Texte source »
•••

La poule à trois balles qui sait lire

Le premier prédateur de mes poules ne fut pas un renard, pas un rapace, pas une marte, ni une fouine, mais le chien domestique d’un voisin. Un Husky.

Le Husky est un chien de traîneau sibérien proche du loup avec un fort instinct de chasseur. Un animal peu adapté à un petit jardin de Porcaro. Un jour de Noël, il a décimé un coq, deux poules et cinq poussins. J’étais en colère. J’avais la rage et les larmes aux yeux en ramassant les cadavres disséminés autour du poulailler qu’il n’avait même pas dévoré.

Embêté face à la cagette que je lui tendait remplie de cadavres, le maître du chien m’a proposé naturellement de l’argent. 50 euros. Nous vivons dans un monde si déconnecté du vivant que l’argent pourrait tout remplacer. J’ai dit à cet homme que je me foutais de son fric, que ce qui m’importait c’était que son con de chien ne recommence plus jamais. Et j’ai quand même pris les cinquante balles. Aujourd’hui je le regrette : j’aurais dû demander plus.

Car je pense à cette Amérindienne Kuna des îles San Blas au Panama…

Notre voilier et celui d’une Française avec un chien étaient au mouillage devant une île habitée par des Kunas. Nous étions sur leur territoire. La Française débarquait son Jack Russel pour qu’il se promène. Le Jack Russel, s’il est tout petit, est un chien hyperactif qui apprécie les grands espaces. Autant dire qu’il est aussi adapté au bateau que le Husky à un jardin de Porcaro. Le Jack Russel, ce jour là, a tué la poule d’une Amérindienne. Et l’Amérindienne a réclamé 150 dollars en compensation. Quand la Française a contesté en ironisant « ça fait cher la poule ! », la femme Kuna lui a répliqué : « C’était une poule importante. Elle parlait ». Pour ne pas avoir de problème, la propriétaire du chien a payé, tout en se sentant arnaquée : « Elle se fout de ma gueule ! », grognait-elle. Pour ma part, j’ai toujours pensé que l’Amérindienne était franche et qu’elle avait raison. Sa poule lui parlait. Et aucune pile de billets verts ne pouvait la remplacer.

« Notre gamme de sensibilité à l’égard des animaux est réduite à peau de chagrin : beauté abstraite, figure infantile, compassion morale », écrit le philosophe Baptiste Morizot dans son essai « Manières d’être vivant ». Ce qu’il décrit n’a rien à voir avec la multiplicité riche et nuancée de sensibilités des peuples autochtones. Les animaux peuplent leurs mythes, leurs rêves, leurs imaginaires. Les femmes kunas cousent des tableaux de tissus : les « Molas », inspirés de leurs rêves. Elles préparent quatre de ces Molas avec le plus grand soin pour le jour de leur enterrement. Ces quatre Molas les suivront dans l’autre monde. Les figurines qu’elles y brodent représentent le plus souvent des animaux, ceux qui les accompagneront.

•••

Entrées de données »
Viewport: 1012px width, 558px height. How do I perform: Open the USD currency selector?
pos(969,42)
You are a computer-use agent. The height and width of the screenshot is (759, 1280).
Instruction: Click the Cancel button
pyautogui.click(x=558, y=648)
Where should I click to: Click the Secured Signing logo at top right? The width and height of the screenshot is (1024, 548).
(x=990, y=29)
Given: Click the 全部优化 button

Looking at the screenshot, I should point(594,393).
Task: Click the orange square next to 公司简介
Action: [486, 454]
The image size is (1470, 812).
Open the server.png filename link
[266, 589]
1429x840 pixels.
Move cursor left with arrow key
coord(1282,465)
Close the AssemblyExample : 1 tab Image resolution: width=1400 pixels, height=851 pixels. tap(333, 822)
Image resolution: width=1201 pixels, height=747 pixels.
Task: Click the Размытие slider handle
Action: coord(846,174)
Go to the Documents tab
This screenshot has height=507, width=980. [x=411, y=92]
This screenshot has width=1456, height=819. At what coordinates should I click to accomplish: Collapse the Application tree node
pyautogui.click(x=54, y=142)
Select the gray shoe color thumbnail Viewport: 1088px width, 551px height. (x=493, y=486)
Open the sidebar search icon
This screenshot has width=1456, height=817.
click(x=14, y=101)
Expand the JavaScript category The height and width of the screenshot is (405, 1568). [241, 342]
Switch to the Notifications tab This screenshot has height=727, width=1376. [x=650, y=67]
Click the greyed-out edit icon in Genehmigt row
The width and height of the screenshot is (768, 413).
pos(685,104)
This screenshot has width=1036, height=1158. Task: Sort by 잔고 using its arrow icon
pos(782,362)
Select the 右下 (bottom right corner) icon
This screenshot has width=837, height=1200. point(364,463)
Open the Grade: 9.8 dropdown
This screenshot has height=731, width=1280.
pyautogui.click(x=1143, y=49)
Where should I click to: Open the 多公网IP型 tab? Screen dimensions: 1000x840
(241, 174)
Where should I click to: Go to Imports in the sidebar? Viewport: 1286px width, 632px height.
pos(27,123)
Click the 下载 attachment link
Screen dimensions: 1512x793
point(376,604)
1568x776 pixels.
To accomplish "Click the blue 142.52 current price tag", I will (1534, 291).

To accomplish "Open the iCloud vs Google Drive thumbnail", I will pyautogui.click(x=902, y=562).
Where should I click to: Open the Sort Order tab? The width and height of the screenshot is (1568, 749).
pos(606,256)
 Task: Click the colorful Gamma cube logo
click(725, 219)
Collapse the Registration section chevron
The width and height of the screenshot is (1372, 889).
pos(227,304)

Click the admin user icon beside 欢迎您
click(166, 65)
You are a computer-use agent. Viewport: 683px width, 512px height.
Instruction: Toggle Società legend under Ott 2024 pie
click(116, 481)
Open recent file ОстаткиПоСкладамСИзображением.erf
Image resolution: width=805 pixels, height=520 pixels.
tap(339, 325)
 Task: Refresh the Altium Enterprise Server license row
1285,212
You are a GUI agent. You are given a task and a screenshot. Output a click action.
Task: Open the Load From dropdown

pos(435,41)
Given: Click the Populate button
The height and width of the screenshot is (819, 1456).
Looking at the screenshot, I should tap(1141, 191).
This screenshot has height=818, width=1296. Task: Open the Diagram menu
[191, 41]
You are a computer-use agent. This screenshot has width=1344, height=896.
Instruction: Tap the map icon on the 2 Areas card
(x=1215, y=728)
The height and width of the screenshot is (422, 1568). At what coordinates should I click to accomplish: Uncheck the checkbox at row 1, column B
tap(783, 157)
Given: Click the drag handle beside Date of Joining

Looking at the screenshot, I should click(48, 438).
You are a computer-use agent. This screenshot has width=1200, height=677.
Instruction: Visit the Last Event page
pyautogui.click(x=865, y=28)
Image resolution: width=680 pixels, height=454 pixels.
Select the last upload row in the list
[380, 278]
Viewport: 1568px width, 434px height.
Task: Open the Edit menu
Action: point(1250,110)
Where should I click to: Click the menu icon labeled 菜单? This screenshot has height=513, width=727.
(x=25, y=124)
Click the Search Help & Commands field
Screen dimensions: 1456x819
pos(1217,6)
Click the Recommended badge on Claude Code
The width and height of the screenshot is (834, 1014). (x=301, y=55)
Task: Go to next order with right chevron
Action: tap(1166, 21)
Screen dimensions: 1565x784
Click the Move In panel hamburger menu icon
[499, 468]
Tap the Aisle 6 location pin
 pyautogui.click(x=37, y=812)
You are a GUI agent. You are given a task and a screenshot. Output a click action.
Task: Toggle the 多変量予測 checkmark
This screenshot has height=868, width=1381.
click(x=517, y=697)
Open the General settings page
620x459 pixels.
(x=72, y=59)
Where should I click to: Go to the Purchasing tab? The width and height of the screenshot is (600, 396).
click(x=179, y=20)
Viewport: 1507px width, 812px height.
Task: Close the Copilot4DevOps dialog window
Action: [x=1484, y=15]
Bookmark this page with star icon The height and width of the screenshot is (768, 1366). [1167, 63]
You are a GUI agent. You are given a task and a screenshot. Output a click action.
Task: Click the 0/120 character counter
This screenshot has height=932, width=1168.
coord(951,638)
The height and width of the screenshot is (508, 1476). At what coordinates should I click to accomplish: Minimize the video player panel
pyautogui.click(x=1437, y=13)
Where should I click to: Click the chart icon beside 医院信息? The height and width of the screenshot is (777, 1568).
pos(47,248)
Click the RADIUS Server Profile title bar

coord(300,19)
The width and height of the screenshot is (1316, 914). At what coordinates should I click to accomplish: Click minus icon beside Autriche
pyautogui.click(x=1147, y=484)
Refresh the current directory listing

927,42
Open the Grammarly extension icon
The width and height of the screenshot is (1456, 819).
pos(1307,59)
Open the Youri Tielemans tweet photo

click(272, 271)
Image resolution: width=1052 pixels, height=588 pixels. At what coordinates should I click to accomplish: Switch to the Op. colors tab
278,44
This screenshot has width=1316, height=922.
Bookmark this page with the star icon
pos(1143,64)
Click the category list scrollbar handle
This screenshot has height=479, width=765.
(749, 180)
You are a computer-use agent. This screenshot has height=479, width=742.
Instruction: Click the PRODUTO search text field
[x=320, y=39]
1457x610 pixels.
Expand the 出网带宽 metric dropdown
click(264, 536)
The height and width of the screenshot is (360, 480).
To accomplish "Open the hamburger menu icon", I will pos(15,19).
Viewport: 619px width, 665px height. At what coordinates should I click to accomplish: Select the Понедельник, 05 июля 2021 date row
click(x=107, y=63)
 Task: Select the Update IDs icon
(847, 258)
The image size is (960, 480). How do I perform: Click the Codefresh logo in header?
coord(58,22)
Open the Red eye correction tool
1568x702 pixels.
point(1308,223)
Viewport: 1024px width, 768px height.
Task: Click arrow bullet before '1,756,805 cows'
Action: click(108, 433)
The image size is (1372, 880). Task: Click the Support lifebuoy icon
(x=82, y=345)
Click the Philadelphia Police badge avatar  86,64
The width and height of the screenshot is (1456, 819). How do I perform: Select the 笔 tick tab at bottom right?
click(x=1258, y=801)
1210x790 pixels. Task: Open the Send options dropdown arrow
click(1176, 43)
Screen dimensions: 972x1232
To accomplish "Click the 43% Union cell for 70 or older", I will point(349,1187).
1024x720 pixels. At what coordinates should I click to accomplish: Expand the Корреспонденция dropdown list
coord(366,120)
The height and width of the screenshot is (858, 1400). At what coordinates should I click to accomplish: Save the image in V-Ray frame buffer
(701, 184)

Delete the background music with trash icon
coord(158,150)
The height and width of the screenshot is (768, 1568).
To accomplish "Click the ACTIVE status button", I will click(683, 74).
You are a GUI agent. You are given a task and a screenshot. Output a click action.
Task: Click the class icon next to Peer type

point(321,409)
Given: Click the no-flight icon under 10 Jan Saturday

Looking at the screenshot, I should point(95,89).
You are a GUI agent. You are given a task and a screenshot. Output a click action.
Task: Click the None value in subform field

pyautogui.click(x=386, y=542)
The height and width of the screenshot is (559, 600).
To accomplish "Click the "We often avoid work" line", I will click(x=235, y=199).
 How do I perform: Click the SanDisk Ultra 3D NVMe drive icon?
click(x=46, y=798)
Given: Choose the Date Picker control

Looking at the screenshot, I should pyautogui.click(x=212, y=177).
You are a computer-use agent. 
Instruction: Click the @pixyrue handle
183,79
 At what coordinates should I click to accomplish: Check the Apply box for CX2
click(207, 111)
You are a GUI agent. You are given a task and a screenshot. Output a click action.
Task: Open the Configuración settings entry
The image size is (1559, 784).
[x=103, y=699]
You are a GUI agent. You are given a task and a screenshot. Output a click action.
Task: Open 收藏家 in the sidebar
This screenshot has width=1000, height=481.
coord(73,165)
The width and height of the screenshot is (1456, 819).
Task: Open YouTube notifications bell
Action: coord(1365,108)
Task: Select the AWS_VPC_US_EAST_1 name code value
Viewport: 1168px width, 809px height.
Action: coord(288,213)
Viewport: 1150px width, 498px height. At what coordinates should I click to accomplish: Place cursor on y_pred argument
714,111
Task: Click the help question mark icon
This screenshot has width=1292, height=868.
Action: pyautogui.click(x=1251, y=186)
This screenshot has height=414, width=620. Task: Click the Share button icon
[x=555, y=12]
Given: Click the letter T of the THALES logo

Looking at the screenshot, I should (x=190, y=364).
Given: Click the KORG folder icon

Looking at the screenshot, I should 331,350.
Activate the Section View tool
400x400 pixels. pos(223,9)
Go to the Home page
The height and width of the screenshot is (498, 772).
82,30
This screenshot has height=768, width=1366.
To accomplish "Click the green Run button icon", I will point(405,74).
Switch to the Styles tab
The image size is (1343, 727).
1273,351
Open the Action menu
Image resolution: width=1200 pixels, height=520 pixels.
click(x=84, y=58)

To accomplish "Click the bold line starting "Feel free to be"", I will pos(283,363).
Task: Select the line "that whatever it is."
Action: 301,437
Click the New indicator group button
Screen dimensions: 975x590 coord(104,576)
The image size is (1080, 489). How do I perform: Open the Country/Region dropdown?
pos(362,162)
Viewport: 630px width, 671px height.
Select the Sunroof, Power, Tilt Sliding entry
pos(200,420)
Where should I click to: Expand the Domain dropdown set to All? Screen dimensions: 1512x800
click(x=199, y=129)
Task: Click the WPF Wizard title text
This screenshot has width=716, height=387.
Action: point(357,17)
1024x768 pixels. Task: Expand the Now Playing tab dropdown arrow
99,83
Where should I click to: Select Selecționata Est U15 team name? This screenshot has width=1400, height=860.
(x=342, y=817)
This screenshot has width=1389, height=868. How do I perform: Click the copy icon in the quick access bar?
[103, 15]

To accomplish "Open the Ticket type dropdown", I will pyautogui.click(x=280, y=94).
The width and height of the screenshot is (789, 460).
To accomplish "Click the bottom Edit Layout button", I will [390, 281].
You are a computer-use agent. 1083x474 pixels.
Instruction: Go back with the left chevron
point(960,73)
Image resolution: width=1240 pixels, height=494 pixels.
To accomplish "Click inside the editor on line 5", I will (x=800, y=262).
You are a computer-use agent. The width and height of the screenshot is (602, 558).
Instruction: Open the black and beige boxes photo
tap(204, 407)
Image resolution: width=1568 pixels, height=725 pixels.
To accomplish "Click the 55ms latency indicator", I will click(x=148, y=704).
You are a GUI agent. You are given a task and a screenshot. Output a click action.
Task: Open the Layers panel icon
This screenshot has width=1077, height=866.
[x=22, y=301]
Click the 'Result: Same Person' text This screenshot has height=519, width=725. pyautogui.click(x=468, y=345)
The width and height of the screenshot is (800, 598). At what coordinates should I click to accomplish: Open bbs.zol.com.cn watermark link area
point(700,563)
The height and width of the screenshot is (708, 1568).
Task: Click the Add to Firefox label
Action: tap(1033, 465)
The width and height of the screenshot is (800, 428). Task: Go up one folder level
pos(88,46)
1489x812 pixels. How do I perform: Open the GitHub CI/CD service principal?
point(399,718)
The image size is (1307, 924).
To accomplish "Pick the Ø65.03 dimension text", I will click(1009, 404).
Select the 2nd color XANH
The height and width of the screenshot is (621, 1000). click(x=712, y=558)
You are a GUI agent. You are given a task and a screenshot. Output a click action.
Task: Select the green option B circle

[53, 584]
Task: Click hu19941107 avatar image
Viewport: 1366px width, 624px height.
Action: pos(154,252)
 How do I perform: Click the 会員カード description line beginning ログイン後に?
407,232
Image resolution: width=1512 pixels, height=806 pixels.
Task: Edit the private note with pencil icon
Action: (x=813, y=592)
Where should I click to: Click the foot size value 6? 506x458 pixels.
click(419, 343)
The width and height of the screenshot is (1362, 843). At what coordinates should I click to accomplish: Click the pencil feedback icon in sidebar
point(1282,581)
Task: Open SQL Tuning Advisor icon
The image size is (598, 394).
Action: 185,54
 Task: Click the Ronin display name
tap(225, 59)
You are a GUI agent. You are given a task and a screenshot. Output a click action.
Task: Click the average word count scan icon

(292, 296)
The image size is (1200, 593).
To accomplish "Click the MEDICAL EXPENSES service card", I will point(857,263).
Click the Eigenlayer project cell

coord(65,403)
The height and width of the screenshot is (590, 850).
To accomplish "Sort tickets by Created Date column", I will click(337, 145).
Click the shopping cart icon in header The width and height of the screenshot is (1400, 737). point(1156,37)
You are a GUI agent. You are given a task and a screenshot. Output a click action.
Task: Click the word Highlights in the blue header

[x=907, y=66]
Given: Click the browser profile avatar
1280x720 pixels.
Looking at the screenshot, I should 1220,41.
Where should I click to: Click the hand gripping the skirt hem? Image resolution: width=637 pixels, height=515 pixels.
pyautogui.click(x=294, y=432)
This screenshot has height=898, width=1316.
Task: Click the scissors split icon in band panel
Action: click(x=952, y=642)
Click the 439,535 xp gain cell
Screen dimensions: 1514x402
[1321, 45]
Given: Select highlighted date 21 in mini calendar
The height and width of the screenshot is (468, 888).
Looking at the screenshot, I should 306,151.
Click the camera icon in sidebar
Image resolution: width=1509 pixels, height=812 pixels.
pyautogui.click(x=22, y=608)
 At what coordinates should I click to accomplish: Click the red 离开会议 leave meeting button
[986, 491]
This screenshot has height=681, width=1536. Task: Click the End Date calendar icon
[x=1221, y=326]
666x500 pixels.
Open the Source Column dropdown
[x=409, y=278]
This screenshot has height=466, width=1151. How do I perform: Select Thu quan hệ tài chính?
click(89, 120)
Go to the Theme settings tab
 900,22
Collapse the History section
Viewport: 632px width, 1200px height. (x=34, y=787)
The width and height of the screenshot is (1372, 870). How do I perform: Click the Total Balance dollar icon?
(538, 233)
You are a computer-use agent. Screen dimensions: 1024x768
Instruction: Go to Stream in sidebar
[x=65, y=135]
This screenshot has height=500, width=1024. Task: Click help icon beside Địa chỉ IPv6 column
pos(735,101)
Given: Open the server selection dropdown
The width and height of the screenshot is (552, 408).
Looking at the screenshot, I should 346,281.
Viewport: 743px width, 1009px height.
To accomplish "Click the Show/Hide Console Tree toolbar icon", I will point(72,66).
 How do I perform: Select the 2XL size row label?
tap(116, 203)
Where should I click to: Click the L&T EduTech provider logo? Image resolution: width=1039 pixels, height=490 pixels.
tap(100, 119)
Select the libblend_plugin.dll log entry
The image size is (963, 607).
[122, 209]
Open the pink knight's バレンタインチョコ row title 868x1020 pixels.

•••

Tâche à réaliser »
Peux-tu recopier le passage du récit sur la poule qui parlait, en partant de « Le Husky est » et en allant jusqu'à « dû demander plus. » ?

Réponse attendue »
Le Husky est un chien de traîneau sibérien proche du loup avec un fort instinct de chasseur. Un animal peu adapté à un petit jardin de Porcaro. Un jour de Noël, il a décimé un coq, deux poules et cinq poussins. J’étais en colère. J’avais la rage et les larmes aux yeux en ramassant les cadavres disséminés autour du poulailler qu’il n’avait même pas dévoré.

Embêté face à la cagette que je lui tendait remplie de cadavres, le maître du chien m’a proposé naturellement de l’argent. 50 euros. Nous vivons dans un monde si déconnecté du vivant que l’argent pourrait tout remplacer. J’ai dit à cet homme que je me foutais de son fric, que ce qui m’importait c’était que son con de chien ne recommence plus jamais. Et j’ai quand même pris les cinquante balles. Aujourd’hui je le regrette : j’aurais dû demander plus.